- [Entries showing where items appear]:
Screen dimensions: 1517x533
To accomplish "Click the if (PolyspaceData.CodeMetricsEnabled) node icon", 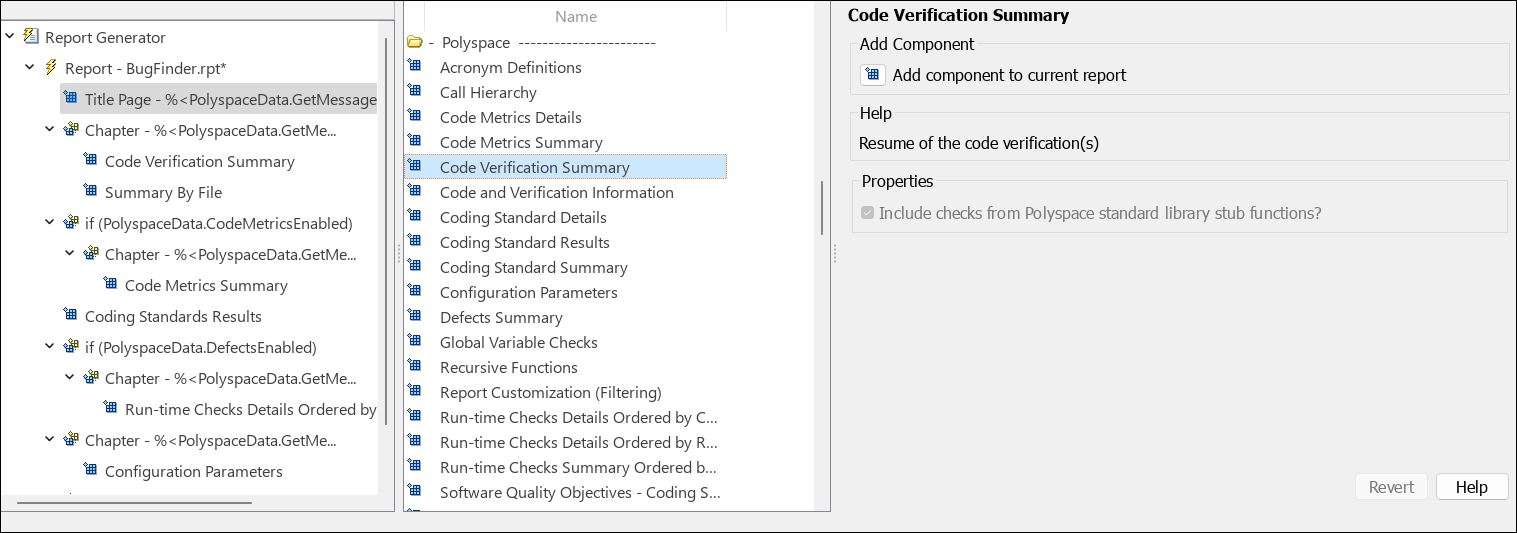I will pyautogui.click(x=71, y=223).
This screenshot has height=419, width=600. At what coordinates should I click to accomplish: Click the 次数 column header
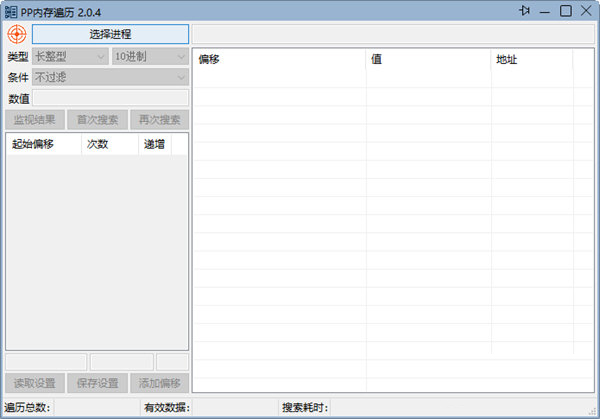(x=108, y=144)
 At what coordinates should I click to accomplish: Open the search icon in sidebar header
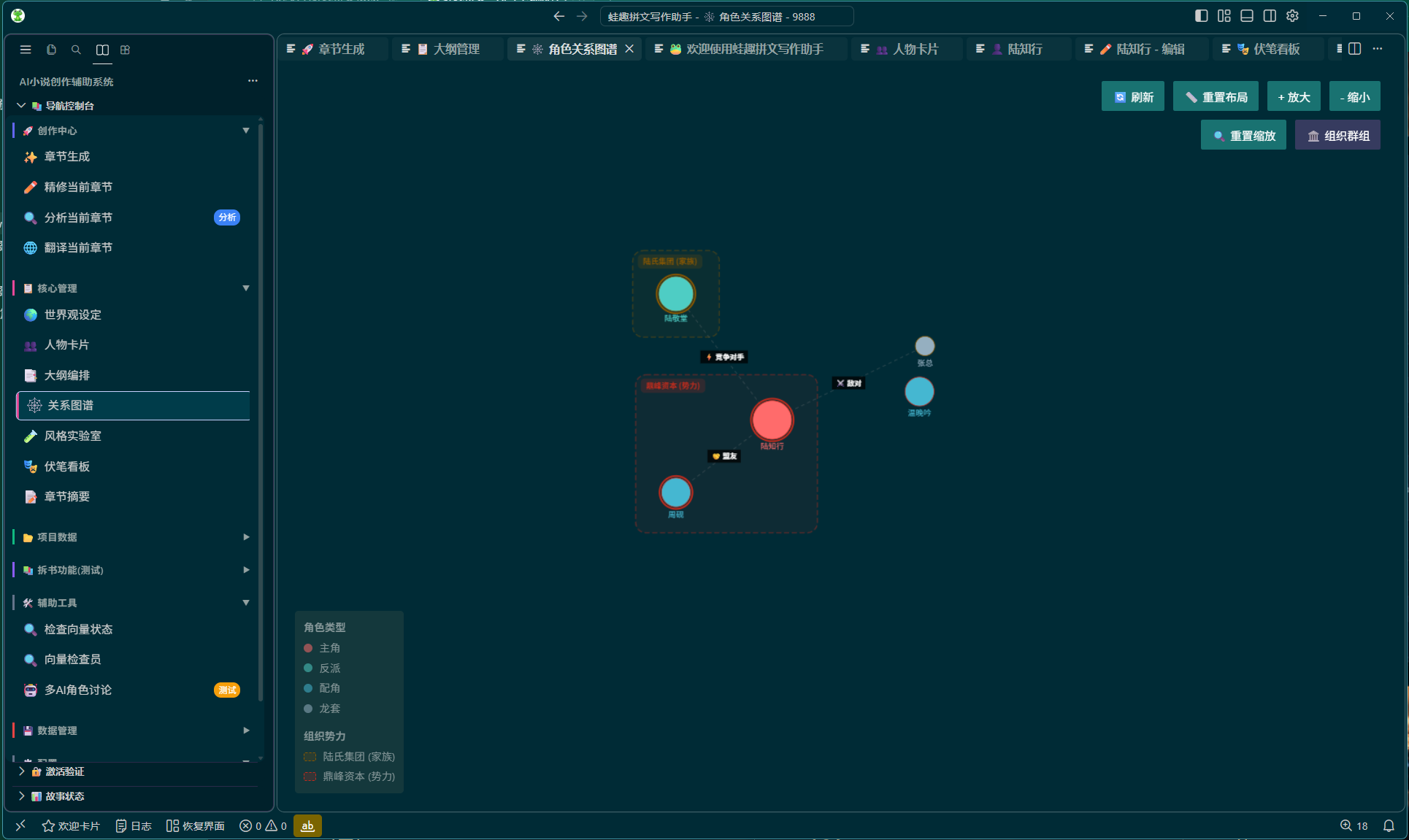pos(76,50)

- [What you are asked to do]: Return each line from the listing above that contains the word "header".

- [Solution to the exercise]:
This screenshot has height=419, width=600. At what coordinates should I click to accomplish: Click the 次数 column header
 At what coordinates should I click to accomplish: Open the search icon in sidebar header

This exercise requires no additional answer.